Task instructions >>
Gather each line containing the string "below" from these entries.

-=-=-=-=-

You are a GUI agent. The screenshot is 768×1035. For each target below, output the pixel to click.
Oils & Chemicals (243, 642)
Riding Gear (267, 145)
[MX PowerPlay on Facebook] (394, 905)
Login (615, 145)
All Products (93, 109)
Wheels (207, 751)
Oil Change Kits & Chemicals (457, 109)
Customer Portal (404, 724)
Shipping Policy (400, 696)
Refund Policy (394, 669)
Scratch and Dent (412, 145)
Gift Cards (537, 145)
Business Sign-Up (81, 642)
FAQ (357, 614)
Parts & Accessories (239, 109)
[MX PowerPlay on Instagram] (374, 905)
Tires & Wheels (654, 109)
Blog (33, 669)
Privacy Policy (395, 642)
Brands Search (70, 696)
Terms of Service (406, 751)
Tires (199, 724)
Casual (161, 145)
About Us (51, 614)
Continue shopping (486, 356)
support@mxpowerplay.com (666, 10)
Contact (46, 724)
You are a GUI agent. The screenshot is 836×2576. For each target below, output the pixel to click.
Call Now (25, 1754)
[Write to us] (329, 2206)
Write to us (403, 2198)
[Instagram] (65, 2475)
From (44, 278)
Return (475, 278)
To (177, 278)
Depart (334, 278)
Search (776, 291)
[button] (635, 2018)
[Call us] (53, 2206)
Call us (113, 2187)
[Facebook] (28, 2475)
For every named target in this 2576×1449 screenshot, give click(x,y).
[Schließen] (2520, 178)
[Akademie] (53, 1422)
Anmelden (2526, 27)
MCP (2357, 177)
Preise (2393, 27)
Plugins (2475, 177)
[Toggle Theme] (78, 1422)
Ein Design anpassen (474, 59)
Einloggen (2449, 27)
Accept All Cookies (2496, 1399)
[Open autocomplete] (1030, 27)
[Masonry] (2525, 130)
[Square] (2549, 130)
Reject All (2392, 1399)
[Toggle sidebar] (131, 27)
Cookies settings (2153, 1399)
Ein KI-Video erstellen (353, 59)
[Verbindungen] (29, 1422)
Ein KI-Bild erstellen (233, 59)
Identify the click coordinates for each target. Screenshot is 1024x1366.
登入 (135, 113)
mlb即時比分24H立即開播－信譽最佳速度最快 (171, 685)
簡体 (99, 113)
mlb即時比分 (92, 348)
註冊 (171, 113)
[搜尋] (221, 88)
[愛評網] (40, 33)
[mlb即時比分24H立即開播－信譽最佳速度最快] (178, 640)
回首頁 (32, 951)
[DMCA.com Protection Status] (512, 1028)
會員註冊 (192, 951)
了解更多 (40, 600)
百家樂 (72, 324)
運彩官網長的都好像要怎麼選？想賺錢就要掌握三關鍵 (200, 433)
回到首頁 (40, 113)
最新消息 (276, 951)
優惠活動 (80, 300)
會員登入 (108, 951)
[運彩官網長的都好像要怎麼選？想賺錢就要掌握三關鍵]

-=-=-=-=-

Response box >>
You are a GUI agent. The screenshot is 768×1035. For each target below, output the pixel to click.
You are a GUI agent. The screenshot is 836×2576. For each target below, output the pixel to click.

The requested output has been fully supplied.